Your brain needs stimulation to remain healthy throughout your life, just like your muscles need exercise. Did you know hearing plays a valuable role in keeping your brain engaged and active? Keep reading to find out more!
In childhood, your brain experienced constant stimulation with new sounds, impressions, and interactions with others. All these events helped the brain and senses to grow and thrive.
Now, as an adult, your brain still needs regular and consistent stimulation to stay sharp and healthy. In fact, without stimulation and exercise, research shows the brain can gradually lose its abilities.*
The good news? Exercising and stimulating the brain is easy and enjoyable! Check out our top three tips for stimulating and engaging the brain.
1. Stay active – physically and mentally
It’s a great idea to stay active throughout life, from when you’re a kid all the way through your senior years. Good hearing can help! Brain stimulation comes from all sorts of activities.
- You can try quieter ones like mental puzzles and challenges – think Sudoku or crosswords, or chess or bridge.
- Physical exercise works too. It stimulates your brain in all sorts of ways, whether it’s the rapid decision-making needed for tennis, or the more sedate calculations on the golf course.

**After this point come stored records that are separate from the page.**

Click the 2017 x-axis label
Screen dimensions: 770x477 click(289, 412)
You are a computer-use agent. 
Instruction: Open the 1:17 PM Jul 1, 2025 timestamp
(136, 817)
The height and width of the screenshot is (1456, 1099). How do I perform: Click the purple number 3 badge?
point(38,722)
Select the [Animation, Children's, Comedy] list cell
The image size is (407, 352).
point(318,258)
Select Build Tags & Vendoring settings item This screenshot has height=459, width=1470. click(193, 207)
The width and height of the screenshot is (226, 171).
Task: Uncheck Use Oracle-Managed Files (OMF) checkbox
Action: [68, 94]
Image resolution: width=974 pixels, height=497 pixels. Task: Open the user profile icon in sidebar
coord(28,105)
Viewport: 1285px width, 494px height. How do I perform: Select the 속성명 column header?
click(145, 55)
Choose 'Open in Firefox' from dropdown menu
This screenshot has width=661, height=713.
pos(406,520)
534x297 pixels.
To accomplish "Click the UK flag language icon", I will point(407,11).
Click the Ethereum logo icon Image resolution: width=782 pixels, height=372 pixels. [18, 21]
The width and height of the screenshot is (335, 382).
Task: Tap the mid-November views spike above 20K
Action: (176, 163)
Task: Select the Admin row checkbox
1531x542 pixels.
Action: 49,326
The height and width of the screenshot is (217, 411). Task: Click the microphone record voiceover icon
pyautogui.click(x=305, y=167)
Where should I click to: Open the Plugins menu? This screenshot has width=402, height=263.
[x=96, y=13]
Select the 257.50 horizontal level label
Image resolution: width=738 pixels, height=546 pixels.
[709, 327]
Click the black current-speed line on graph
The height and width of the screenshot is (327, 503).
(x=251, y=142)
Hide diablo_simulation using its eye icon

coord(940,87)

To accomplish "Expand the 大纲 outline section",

Equally important are the conversations and companionship that accompany sports or activities where you interact with other people. In fact, socializing is also crucial for stimulating the brain.
2. Socialize, socialize, socialize
We all need social relationships to remain healthy throughout our lives. And, as we get older, these relationships help keep our brains healthy, as growing evidence shows. In fact, one study has shown that staying socially active helps us retain cognitive function as we get older.
Have you noticed, or noticed in your loved one, physical or mental fatigue after a day or evening of socializing with others? This is because untreated hearing loss requires more effort to figure out what’s going on, forcing your brain to fill in the gaps in sound information. This can make you exhausted, which in turn can make you less likely to socialize.**
3. Hearing health is brain health
When you can’t hear properly, your brain can’t work as effectively. We know that hearing well is essential to keeping your brain fit.*** So getting your hearing checked is one of the most important things you can do to safeguard your brain’s health.
Your hearing care provider can give you a simple and easy hearing test. They can also work with you to find the right hearing solution for your personal hearing needs.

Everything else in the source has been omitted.